Усатый поднялся и делал что‑то, изгибаясь массивным телом. Их лодка притормозила, и теперь они взлетали и падали одновременно.
— Но я с товарищем, — проговорил усатый, и в голосе его прозвучал вопрос.
— У вас симпатичный товарищ, — кокетливо ответила Ника. Больше она не раскачивала.
Когда вылезли из лодки, твёрдый деревянный помост поплыл под Раиными ногами, опрокидываясь — с землёй, танцплощадкой, людьми, дожидающимися своей очереди. Ника обняла её за талию.
Те двое уже ждали их.
— Шустро вы махали, — похвалил усатый, блестя золотыми зубами. На земле он казался ещё грузнее. — Так как насчёт подруги?
— Вы же видите — я с сестрёнкой.
Рая независимо глядела в сторону и чувствовала на себе своё новое платье.
— Сестрёнке спать пора. Мы ей купим мороженого.
— Хочешь мороженое? — живо спросила Ника.
Рая растерялась было, но тут же взяла себя в руки.
— Не откажусь.
Усатый громко засмеялся:
— С сестрёнки будет толк!
Он ушел и через минуту вернулся с четырьмя стаканчиками. В его толстых пальцах они казались игрушечными. Рая с Никой только начинали есть, а он уже отполовинил свой.
Ника отвела Раю в сторону.
— Не подслушивать! — приказала она, полуобернувшись, а затем — тихо и заботливо: — Дойдёшь сама?
— А то, что ли!
— Ну, шлепай.
Подавляя обиду, с опаской вышагивала Рая по тёмной и безлюдной аллее. Справа сиял огнями центральный вход, откуда можно было сразу же попасть на улицу, но она выбрала этот путь. Ничего не боится она. Ничего! Но мороженое на всякий случай ела помедленней, чтоб до самой калитки хватило. Купленное толстяком с усиками, оно как бы охраняло её от притаившихся в тёмных кустах опасностей.
Света на площадке не было. Рая в раздумье остановилась… Раньше двенадцати мать не вернётся.
На скамейке у столика, за которым по вечерам мужчины стучали в домино, светлела газета. Рая провела по ней ладонью и осторожно, боясь помять платье, села.
Кого позовёт сейчас Ника? Конечно, Тамару. Вчетвером отправятся в ресторан пить шампанское, а оттуда — к горбатой Фросе из двадцать третьего номера. Какие потаённые вещи свершаются там? Неужели то, что было у неё с Кожухом? Нет! Конечно же нет — что‑то другое, не изведанное ею, настоящее…

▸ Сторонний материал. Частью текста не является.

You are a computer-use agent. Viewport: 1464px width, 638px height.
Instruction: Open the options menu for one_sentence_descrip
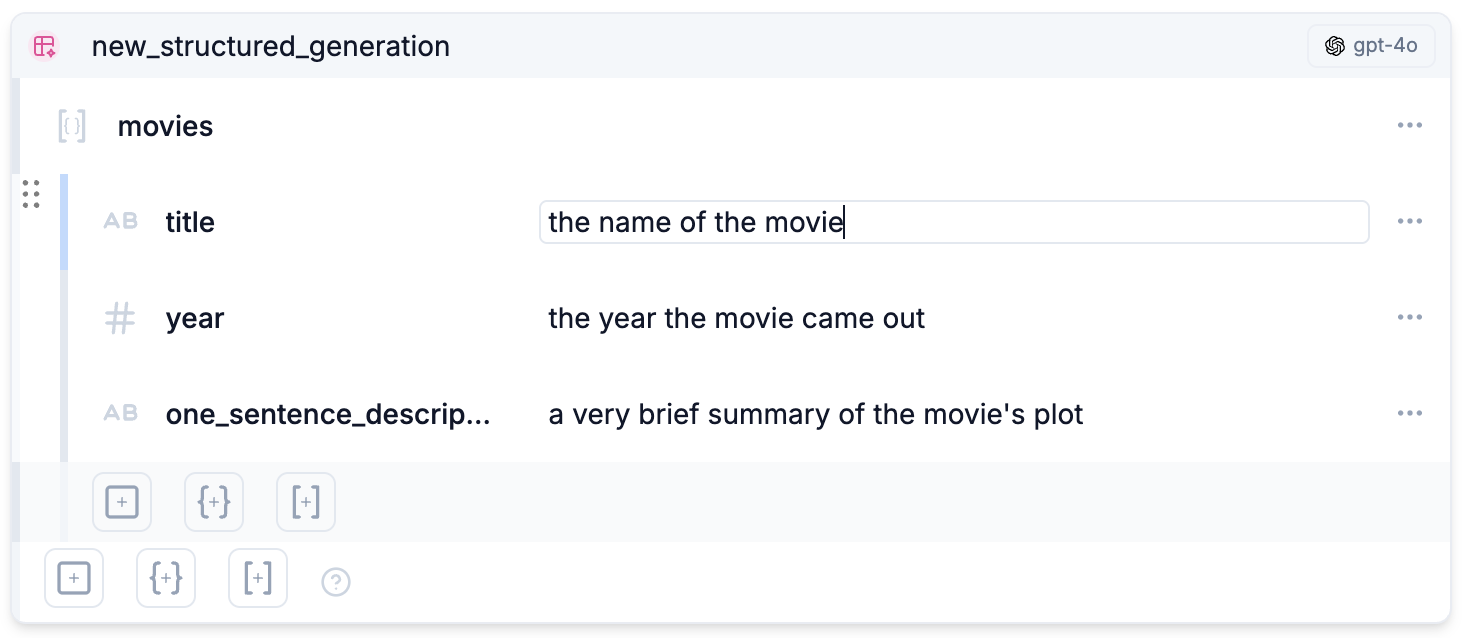(x=1410, y=413)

Кто‑то шел от ворот. Не взрослый… Шел устало, немного вразвалочку. Саня? У Раи забилось сердце. Так вдруг захотелось ей, чтобы он увидел её — в новом платье, одиноко, по–взрослому сидящую в такое позднее время. Она тихонько посвистела. Саня некоторое время всматривался в темноту, затем молча подошёл.